- [Extrait du document]:
===============

Comment êtes-vous devenue cinéaste ? Quelle est votre formation ?
On ne devient pas cinéaste, on est toujours en devenir cinéaste, selon moi. Je suis cinéaste parce que je suis cinéphile depuis très jeune ; les deux sont d’ailleurs liés.
Je cesserai d’être cinéaste quand je cesserai d’être cinéphile, quand l’envie permanente de voir des films me quittera. Et comme écrit Aragon dans son beau texte sur le film de Godard : « Nous sommes tous des Pierrot le fou, d’une façon ou de l’autre, des Pierrot qui se sont mis sur la voie ferrée, attendant le train qui va les écraser puis qui sont partis à la dernière seconde, qui ont continué à vivre. » C’est ça être cinéaste, c’est raconter le péril et ce qui sauve, comme dit Hölderlin. J’ai d’ailleurs vu le film après avoir lu le texte d’Aragon à la bibliothèque Charles de Gaulles de Tunis que je fréquentais intensément pendant plusieurs années.
En Tunisie, dans les 80, on n’avait pas beaucoup accès aux films, on avait des livres (ou ce que le régime de Bourguiba permettait), on avait les VHS (souvent piratées).

===============

- [Données fournies]:

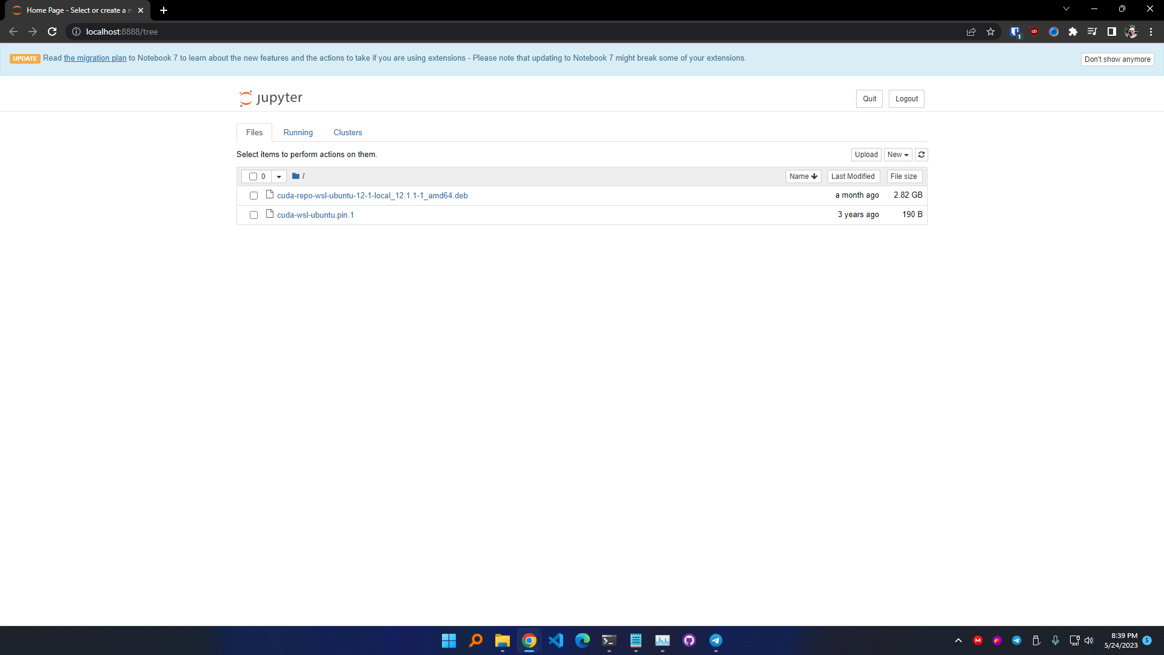The width and height of the screenshot is (1164, 655).
Task: Click the file icon beside cuda-wsl-ubuntu.pin.1
Action: click(x=270, y=214)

===============

- [Exercices à traiter]:
(A) Traduisez en anglais cette phrase de l'entretien sur le métier de cinéaste : « Je cesserai d’être cinéaste quand je cesserai d’être cinéphile, quand l’envie permanente de voir des films me quittera. »
(B) Poursuivez l'entretien sur le métier de cinéaste à partir de sa dernière phrase.
La liste n'est d'aucune utilité pour ces exercices.

- [Corrigé par exercice]:
(A) I will stop being a filmmaker when I stop being a film lover, when the constant desire to watch films leaves me.

(B)
J’ai aimé et appris le cinéma grâce aussi à des critiques, des écrivains que je lis encore aujourd’hui : André Bazin, Serge Daney, Louis Skorecki, Jean-Louis Comolli, Jean Narboni, Jean Douchet, Manny Farber et son art termite et l’art éléphant blanc (lu plus tard). André Bazin m’a tellement ouvert les yeux; j’ai pleuré quand j’ai lu son texte sur Le Voleur de Bicyclette de De Sica :
« La honte sociale de l’ouvrier démasqué et giflé en pleine rue n’est rien près de celle d’avoir eu son fils pour témoin. […] L’homme jusqu’alors, est un dieu pour son fils; leurs rapports sont sous le signe de l’admiration. Le geste du père les a compromis. Les larmes qu’ils versent en marchant côte à côte, les bras ballants, sont le désespoir d’un paradis perdu. Mais l’enfant retourne au père à travers sa déchéance, il l’aimera maintenant comme un homme, avec sa honte. La main qu’il glisse dans la sienne n’est ni le signe d’un pardon, ni d’une consolation puérile, mais le geste le plus grave qui puisse marquer les rapports d’un père et de son fils: celui qui les fait égaux. » Bazin parlait aussi à moi, aux enfants tunisienn.es; il nous disait de glisser notre main dans la main des parents, des adultes humilié.es par le népotisme, la pauvreté et la peur de la violence du régime.
J’ai d’abord fait une école de journalisme (spécialité politique et audio-visuelle) en Tunisie parce que je commençais à être politisée et que je sortais d’un milieu protégé; je voulais connaître mon pays qui vivait les inégalités, l’injustice, la dictature. Le journalisme était le seul lieu où je pouvais avoir accès au réel, à des réalités différentes de la mienne, où je pouvais écrire, enregistrer, réagir, militer. Après je suis partie en France pour faire un 3ème cycle; j’ai étudié la communication et la sémiologie et le droit. Mais j’ai passé plus de temps dans les salles de cinéma que dans les salles de classe.

2 Quels sont vos influences cinématographiques ? Dans le documentaire en particulier ?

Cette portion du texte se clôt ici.